1. Build with --features graph-rag

Terminal window
cargo build --release --features graph-rag

graph-rag implies code-graph (the symbol projection is meaningless without a code graph). All the code_index / lsp_* APIs from the Code-Graph Tutorial are available alongside.


2. The Universal Schema

The two tables are bootstrapped on first call to any graph_rag_* API:

-- Created automatically — shown here for reference.
CREATE TABLE IF NOT EXISTS _hdb_graph_nodes (
node_id BIGSERIAL PRIMARY KEY,
node_kind TEXT NOT NULL,
source_ref TEXT,
title TEXT,
text TEXT,
extra TEXT
);
CREATE TABLE IF NOT EXISTS _hdb_graph_edges (
edge_id BIGSERIAL PRIMARY KEY,
from_node BIGINT NOT NULL REFERENCES _hdb_graph_nodes(node_id),
to_node BIGINT NOT NULL REFERENCES _hdb_graph_nodes(node_id),
edge_kind TEXT NOT NULL,
weight REAL,
extra TEXT
);

Convention:

FieldWhat it carries
node_kindFunction, Class, Struct, DocChunk, DocSection, Email, Issue, InvestorQuestion, Answer, Person, Pdf, Office, Audio, Image
source_refStable cross-source identifier — code_symbol:42, doc:readme, email:<message-id>, docling:document:<name>
edge_kindCALLS, IMPORTS, REFERENCES, MENTIONS, CITES, REPLIES_TO, ASKS_ABOUT, AUTHORED_BY, CONTAINS, PART_OF
weightEdge-specific scalar — call frequency, similarity, sender hops

These are plain Nano tables. You can JOIN, WHERE, INSERT, UPDATE, BRANCH, AS OF against them like any user table.

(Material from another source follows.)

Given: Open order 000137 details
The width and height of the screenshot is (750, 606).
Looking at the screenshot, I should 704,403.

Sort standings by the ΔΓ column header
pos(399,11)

3. Project Code Symbols Into the Graph

use heliosdb_nano::{
code_graph::CodeIndexOptions,
EmbeddedDatabase, Result,
};
fn bootstrap(db: &EmbeddedDatabase) -> Result<()> {
db.execute("CREATE TABLE src (path TEXT PRIMARY KEY, lang TEXT, content TEXT)")?;
db.execute("INSERT INTO src VALUES \
('lib.rs', 'rust', 'pub fn answer() -> i32 { 42 } pub fn caller() { answer(); }')")?;
db.code_index(CodeIndexOptions::for_table("src"))?;
// Mirror every _hdb_code_symbols row + every resolved
// _hdb_code_symbol_refs row into the universal schema.
let stats = db.graph_rag_project_symbols()?;
println!("projected {} code symbols", stats.code_symbols_projected);
Ok(())
}

graph_rag_project_symbols is idempotent. It uses _hdb_graph_nodes.source_ref = "code_symbol:<id>" as the dedupe key. Edges from _hdb_code_symbol_refs with a non-NULL to_symbol become matching _hdb_graph_edges rows; the kind name is lifted verbatim (CALLS, REFERENCES, …).

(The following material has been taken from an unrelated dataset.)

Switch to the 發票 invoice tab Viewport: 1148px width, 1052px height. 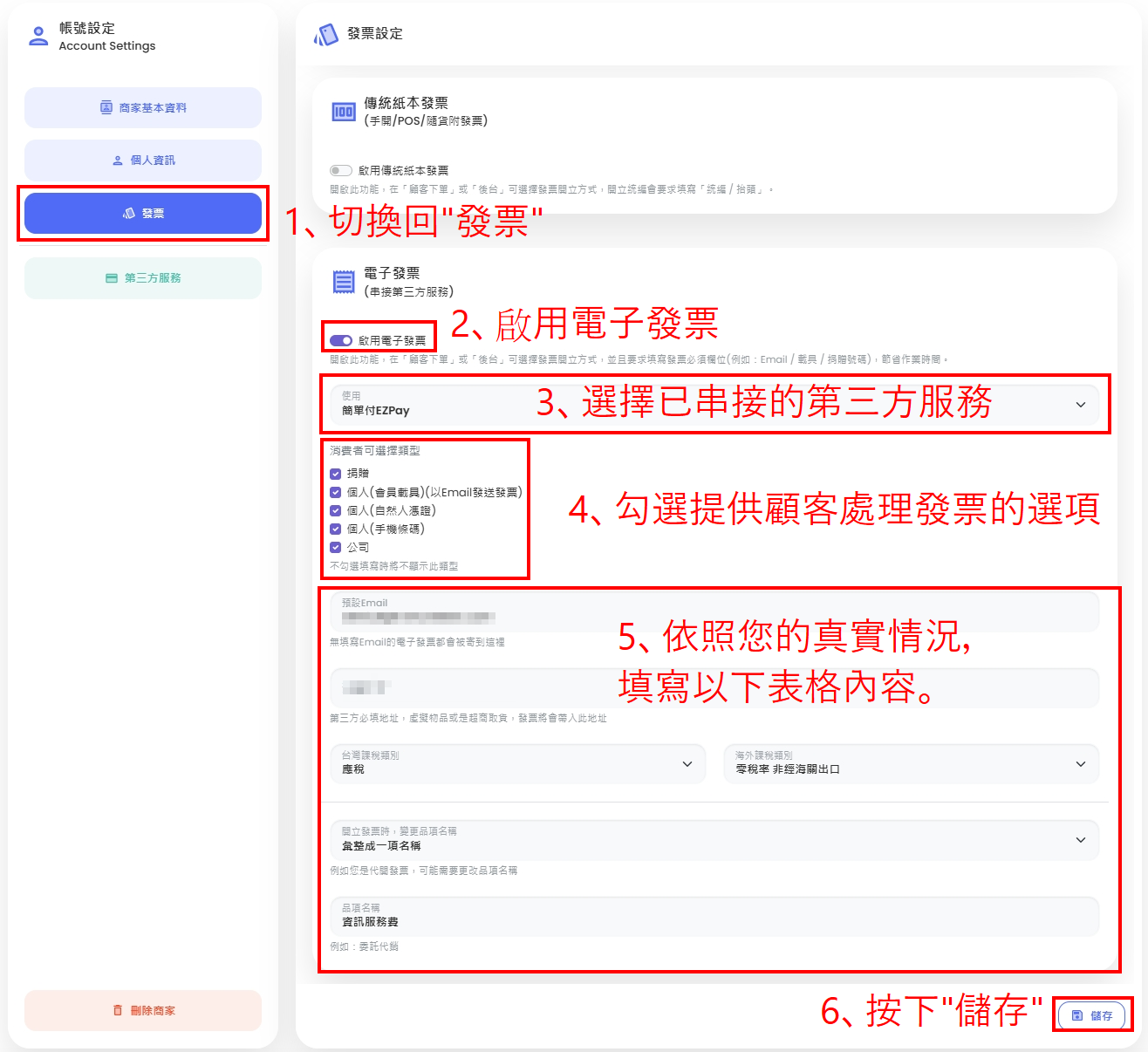[143, 214]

If you’re calling code_index from --features graph-rag, the projection runs automatically as a final step inside code_index itself — you don’t need to call graph_rag_project_symbols explicitly unless you want the stats back.

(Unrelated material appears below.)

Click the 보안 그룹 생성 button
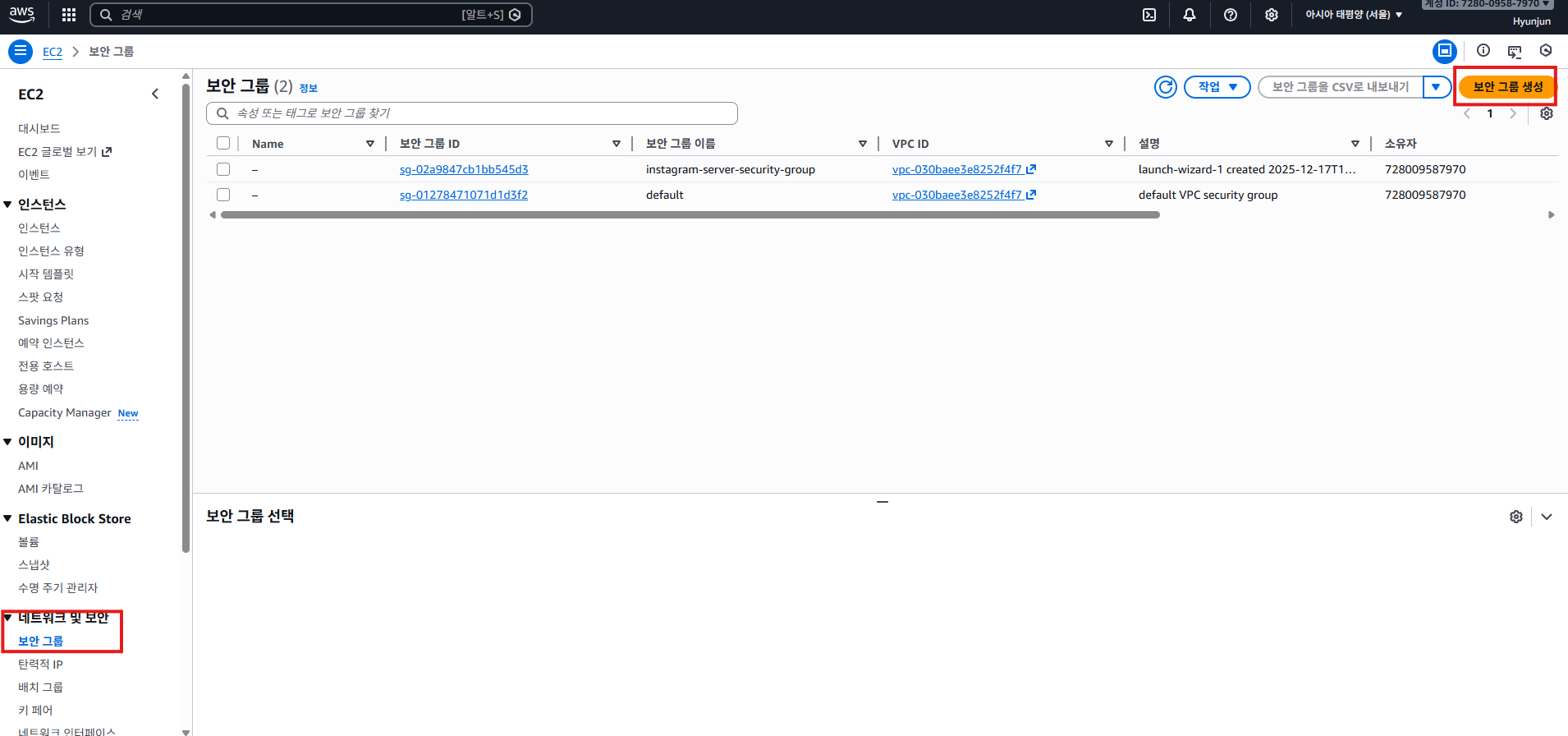The height and width of the screenshot is (736, 1568). point(1507,87)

use heliosdb_nano::graph_rag::{Direction, GraphRagOptions};
let opts = GraphRagOptions {
seed_text: "answer".into(),
seed_kinds: vec!["Function".into()], // optional — empty = all kinds
hops: 2,
edge_kinds: vec!["CALLS".into()], // empty = all kinds
direction: Direction::Both,
limit: 50,
};
let hits = db.graph_rag_search(&opts)?;
for h in hits {
println!("[hop={}] {} ({}) — {:?}",
h.hop_distance, h.title.unwrap_or_default(),
h.node_kind, h.source_ref);
}

Mechanics:

  1. Seed selection. Substring match (case-insensitive) of seed_text against title || text, optionally filtered by seed_kinds. The kind filter pushes through FilteredScan so seed selection on a million-node corpus stays in milliseconds.
  2. BFS expansion. Up to hops deep, capped at limit total nodes. direction is Out (use from_node = seed), In (use to_node = seed), or Both.
  3. Deterministic ordering. Hop-distance ascending, then node_id ascending — stable across runs.

Edge-kind filtering pushes through the same FilteredScan path; bloom filters skip blocks cheaply on edge_kind IN ('CALLS').


5. Same Query from SQL — WITH CONTEXT

A pre-parser SQL clause exposes the same expansion to ad-hoc SQL:

SELECT n.node_id, n.node_kind, n.title
FROM _hdb_graph_nodes n
WHERE n.title LIKE '%answer%'
WITH CONTEXT (
HOPS 2,
EDGES CALLS|REFERENCES,
DIRECTION both,
LIMIT 50
);

The pre-parser strips the WITH CONTEXT (...) clause, runs the inner SELECT to collect seeds, then BFS-expands per the directives. RERANK BY <expr> is parsed but unused in the MVP — reranking ships under §7.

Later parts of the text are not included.